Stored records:
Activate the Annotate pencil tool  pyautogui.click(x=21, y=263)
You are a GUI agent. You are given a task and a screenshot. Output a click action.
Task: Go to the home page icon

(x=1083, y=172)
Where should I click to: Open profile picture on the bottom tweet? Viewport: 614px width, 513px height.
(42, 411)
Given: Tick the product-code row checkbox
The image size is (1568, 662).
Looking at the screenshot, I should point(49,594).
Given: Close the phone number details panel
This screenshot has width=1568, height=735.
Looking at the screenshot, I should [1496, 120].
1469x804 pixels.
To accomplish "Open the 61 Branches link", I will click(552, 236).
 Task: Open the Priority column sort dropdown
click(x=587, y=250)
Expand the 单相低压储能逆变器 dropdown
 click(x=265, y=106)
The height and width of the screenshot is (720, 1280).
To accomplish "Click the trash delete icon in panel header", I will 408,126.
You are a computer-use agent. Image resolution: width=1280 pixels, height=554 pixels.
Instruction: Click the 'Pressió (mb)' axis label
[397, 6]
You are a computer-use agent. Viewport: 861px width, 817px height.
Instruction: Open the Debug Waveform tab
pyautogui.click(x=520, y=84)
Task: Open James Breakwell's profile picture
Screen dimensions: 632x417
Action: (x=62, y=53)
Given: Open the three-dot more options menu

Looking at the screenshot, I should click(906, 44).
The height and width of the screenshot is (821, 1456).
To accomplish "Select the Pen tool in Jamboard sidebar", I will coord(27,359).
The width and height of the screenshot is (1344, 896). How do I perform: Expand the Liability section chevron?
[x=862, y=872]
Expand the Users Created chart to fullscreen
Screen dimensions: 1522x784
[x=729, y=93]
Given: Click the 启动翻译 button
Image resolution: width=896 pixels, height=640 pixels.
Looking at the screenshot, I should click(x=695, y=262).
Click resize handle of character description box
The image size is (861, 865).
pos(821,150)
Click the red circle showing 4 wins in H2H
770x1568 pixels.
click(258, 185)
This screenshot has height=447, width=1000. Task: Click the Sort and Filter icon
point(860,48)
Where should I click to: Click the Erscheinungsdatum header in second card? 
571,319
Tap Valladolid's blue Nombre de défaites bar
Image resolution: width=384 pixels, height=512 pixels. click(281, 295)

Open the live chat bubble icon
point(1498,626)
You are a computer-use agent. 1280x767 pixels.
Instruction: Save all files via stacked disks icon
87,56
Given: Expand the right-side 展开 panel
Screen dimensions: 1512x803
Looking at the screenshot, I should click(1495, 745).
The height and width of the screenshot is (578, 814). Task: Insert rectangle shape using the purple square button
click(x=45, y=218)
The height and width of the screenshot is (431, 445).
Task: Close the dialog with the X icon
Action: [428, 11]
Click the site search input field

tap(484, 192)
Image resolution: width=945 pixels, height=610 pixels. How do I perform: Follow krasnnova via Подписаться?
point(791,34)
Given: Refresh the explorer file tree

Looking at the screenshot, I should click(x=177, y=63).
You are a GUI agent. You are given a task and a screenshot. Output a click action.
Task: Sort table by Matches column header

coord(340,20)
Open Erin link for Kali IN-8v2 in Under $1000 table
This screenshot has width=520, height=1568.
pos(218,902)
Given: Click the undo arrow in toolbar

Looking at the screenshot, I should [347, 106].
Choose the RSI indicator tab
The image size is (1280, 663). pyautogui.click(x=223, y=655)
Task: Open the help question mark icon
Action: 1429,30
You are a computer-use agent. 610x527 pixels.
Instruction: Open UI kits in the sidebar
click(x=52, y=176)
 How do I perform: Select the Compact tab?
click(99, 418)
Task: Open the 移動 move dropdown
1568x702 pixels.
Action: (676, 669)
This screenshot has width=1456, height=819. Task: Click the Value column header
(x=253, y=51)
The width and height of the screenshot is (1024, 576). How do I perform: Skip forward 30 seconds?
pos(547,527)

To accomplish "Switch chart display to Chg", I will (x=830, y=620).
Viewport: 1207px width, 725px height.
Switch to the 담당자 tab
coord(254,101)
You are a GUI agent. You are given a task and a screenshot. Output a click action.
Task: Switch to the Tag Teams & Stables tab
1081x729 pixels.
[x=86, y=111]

▶ _Problem to work on_: Please copy out every line of the listing above word for word, from the line containing "Task: Open James Breakwell's profile picture" down to the line containing "[x=862, y=872]", both included.

▶ _Full answer_:
Task: Open James Breakwell's profile picture
Screen dimensions: 632x417
Action: (x=62, y=53)
Given: Open the three-dot more options menu

Looking at the screenshot, I should click(906, 44).
The height and width of the screenshot is (821, 1456).
To accomplish "Select the Pen tool in Jamboard sidebar", I will coord(27,359).
The width and height of the screenshot is (1344, 896). How do I perform: Expand the Liability section chevron?
[x=862, y=872]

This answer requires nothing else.